Newswise — Health care reform as presented will be good for Americans, according to Dr. Joel Rudin, a professor in the Management and Entrepreneurship Department in the Rohrer College of Business at Rowan University, Glassboro, N.J.

What hasn’t been good is how officials have explained the policy, and that is impacting what U.S. citizens think of it.

“My health insurance is unlikely to improve thanks to health care reform. Why? Because my health insurance is already really good, and if I am ever dissatisfied with it then once a year I can switch over to another really good health insurance plan. Why is my health insurance so good? Is it because I earned it by committing a feat of bravery? No, it's because I work for the State of New Jersey. So many employees work for the State of New Jersey that it's worthwhile for health insurance companies to compete against each other for our business, which means that we get lower rates and better service than if we worked for Fred's Garage with 20 employees,” Rudin said.

He added, “Under health care reform, most Americans will have health insurance that is similar to my health insurance, but that won't happen until 2014. By then, the people who came up with this idea may have been voted out of office.
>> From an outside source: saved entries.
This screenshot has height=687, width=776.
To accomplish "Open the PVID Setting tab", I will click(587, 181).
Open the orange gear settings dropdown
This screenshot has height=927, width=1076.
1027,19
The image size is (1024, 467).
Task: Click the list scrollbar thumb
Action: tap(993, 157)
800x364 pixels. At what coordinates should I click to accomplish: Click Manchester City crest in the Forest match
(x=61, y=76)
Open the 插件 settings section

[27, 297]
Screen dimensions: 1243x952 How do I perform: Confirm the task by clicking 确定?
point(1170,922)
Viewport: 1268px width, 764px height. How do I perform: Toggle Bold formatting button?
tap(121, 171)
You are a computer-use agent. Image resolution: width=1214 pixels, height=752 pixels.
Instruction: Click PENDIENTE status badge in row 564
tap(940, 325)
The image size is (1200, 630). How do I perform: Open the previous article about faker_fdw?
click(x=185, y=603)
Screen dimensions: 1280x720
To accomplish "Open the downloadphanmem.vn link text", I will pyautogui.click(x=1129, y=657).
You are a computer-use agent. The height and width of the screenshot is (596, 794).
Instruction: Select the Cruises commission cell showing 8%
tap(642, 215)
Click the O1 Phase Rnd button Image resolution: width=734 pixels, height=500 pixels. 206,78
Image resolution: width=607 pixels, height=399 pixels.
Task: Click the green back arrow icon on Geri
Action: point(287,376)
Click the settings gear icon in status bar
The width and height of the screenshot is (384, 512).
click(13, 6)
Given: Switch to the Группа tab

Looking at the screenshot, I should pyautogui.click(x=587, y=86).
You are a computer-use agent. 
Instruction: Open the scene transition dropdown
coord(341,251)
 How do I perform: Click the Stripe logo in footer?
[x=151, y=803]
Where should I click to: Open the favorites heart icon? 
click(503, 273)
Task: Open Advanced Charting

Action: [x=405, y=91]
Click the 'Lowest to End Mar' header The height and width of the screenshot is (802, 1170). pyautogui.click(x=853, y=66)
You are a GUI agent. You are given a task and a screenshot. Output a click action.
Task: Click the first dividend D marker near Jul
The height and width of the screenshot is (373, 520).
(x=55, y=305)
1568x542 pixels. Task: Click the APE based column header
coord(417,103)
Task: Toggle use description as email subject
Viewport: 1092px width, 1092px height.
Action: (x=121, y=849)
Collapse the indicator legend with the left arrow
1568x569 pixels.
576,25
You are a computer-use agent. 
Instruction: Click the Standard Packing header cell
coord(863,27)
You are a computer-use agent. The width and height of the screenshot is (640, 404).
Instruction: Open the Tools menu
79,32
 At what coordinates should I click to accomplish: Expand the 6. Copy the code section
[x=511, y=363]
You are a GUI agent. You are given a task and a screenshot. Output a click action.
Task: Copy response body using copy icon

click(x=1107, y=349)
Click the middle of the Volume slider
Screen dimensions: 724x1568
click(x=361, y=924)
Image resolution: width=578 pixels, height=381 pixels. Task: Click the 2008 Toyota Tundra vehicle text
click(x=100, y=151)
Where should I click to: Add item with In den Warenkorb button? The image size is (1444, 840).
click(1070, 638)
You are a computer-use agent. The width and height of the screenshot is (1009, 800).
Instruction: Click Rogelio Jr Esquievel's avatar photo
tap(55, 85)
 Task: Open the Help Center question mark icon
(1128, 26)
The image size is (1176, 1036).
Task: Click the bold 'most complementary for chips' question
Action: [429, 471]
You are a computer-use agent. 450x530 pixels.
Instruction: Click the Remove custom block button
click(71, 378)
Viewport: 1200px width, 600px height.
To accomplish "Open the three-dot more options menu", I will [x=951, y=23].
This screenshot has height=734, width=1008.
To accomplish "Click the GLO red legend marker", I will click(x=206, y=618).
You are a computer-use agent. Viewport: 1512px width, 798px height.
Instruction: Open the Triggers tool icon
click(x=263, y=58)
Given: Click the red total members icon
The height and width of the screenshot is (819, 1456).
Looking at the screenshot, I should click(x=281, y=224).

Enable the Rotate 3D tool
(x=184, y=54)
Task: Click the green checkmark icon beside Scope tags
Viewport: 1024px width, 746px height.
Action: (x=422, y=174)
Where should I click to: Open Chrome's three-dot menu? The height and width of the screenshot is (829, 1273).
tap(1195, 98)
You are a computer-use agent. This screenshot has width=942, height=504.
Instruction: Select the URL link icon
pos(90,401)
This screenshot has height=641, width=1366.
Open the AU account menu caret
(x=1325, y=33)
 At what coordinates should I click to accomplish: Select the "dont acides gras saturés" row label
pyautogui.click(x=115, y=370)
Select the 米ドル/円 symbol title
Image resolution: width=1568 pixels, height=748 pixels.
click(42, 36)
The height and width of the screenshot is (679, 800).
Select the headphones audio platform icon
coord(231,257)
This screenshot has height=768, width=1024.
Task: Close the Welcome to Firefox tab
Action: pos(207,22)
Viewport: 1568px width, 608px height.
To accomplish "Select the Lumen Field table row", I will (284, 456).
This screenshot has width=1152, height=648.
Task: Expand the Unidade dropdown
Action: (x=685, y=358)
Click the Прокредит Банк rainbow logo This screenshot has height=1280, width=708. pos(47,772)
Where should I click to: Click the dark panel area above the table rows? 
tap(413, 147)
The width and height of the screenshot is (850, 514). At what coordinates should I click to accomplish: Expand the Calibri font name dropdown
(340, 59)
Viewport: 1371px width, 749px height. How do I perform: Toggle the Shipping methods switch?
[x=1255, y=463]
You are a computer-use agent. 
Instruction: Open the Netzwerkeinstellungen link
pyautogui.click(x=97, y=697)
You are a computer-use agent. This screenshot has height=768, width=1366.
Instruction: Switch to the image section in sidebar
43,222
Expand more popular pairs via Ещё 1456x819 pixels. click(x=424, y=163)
If that happens it will be their own fault for failing to explain to the American people how much better and cheaper their health insurance will be.”

Rudin said of health care changes:

1) Most Americans will have better and cheaper health care in 2014 than they have now, while few if any Americans will have worse or more expensive health care in 2014 than they have now.2) Businesses with fewer than 50 employees will have a much easier time recruiting and retaining employees starting in 2014 thanks to health care reform.3) It's good that every American will have to sign up for health insurance or pay a fine, as health care reform would otherwise collapse.4) The nonpartisan Congressional Budget Office estimates that health care reform will pay for itself and even generate a surplus for the government.

Rudin is the coordinator of the Human Resource Management specialization at Rowan and advisor of the student chapter of the Society for Human Resource Management. He earned a Ph.D. in human resource management from Cornell University and is a certified Senior Professional in Human Resources.